More specifically, filter2 allows you to convolve with an arbitrary matrix. The matrix of all ones does a spatial low pass filter.
note: my math doesn't match yours. I'm not quite sure why you want to average only the nonzero neighbors (that gives higher weight to nonzero neighbors when there are zeros), but if you wanted to do that, you could do filter2(ones(3,3),x) ./ M where M = filter2(ones(3,3),(x ~= 0)) is the count of nonzero neighbors.

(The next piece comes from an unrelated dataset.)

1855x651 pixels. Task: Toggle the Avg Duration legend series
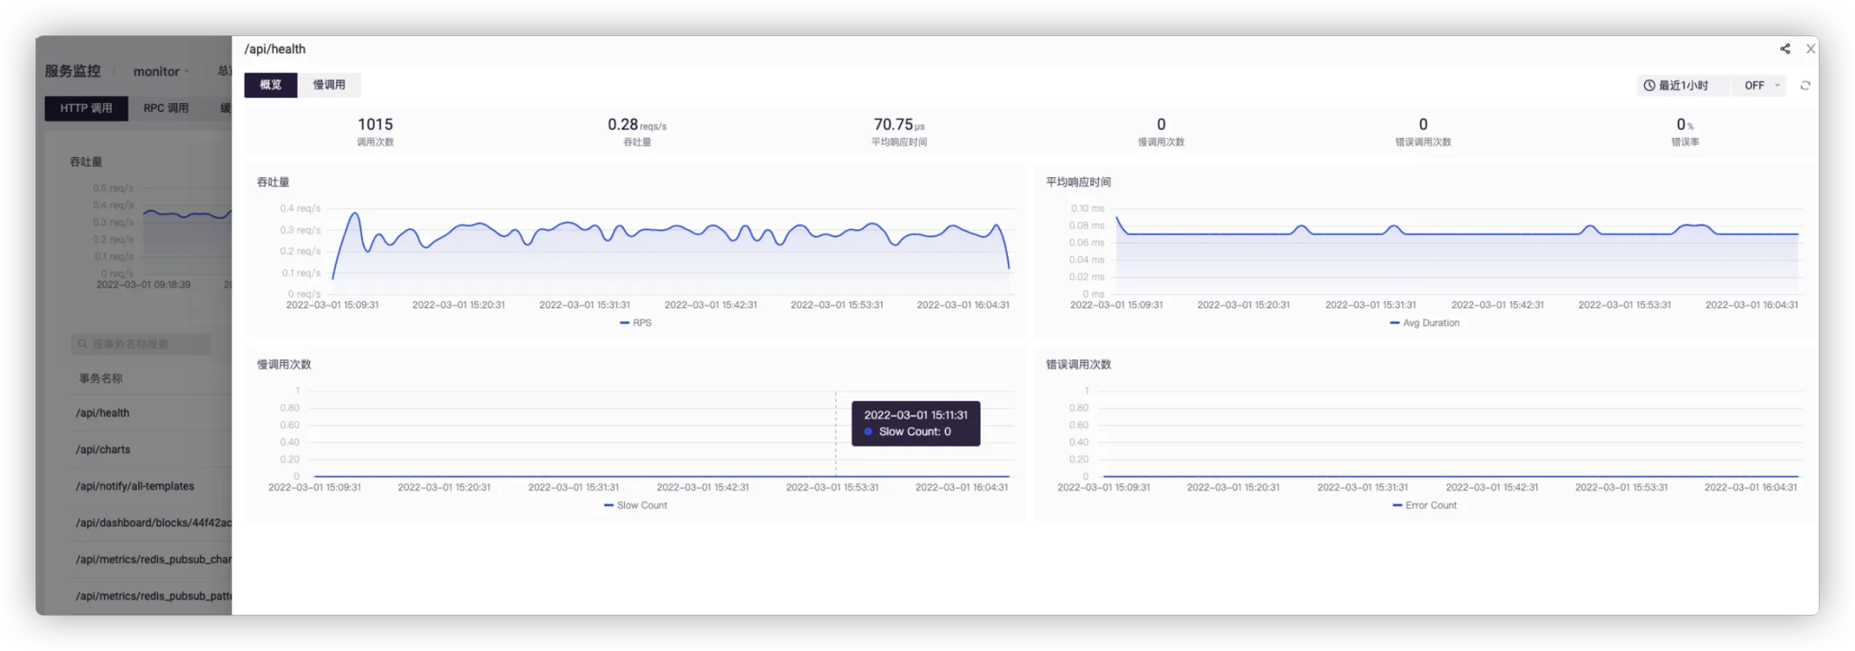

EDIT: Here is a solution that does not require the Image Processing Toolbox. It does, however, use conv2nan.m which is part of the free NaN toolbox.
This approach relies on doing two different filtering/convolution operations: one that gets the sum of surrounders for each element, and one that gets the count of nonzero surrounders. Then, you are ready to combine them to get the average of nonzero surrounders only. Like this:
% set up starting point matrix with some zeros
X = magic(4);
X(X < 5) = 0;
X(X == 0) = NaN; % convert zeros to NaNs to work with conv2nan
countmat = double(X > 0);
cmat = [0 1 0;
1 0 1;
0 1 0]; % consider surrounding elements only
[m1,c] = conv2nan(X,cmat); % sum of surrounding elements
[m2,c] = conv2nan(countmat,cmat); % number of surrounding elements > 0
x_new = m1./m2; % compute average we want
x_new = x_new(2:end-1,2:end-1); % trim edges created by conv2
x_new(~countmat) = 0; % restore zero elements
x_new(X < 10) = X(X < 10) % restore < 10 elements
It does some extra work in that the convolutions are done for all elements and not just those that are >= 10. But it's more general than the manual looping approach.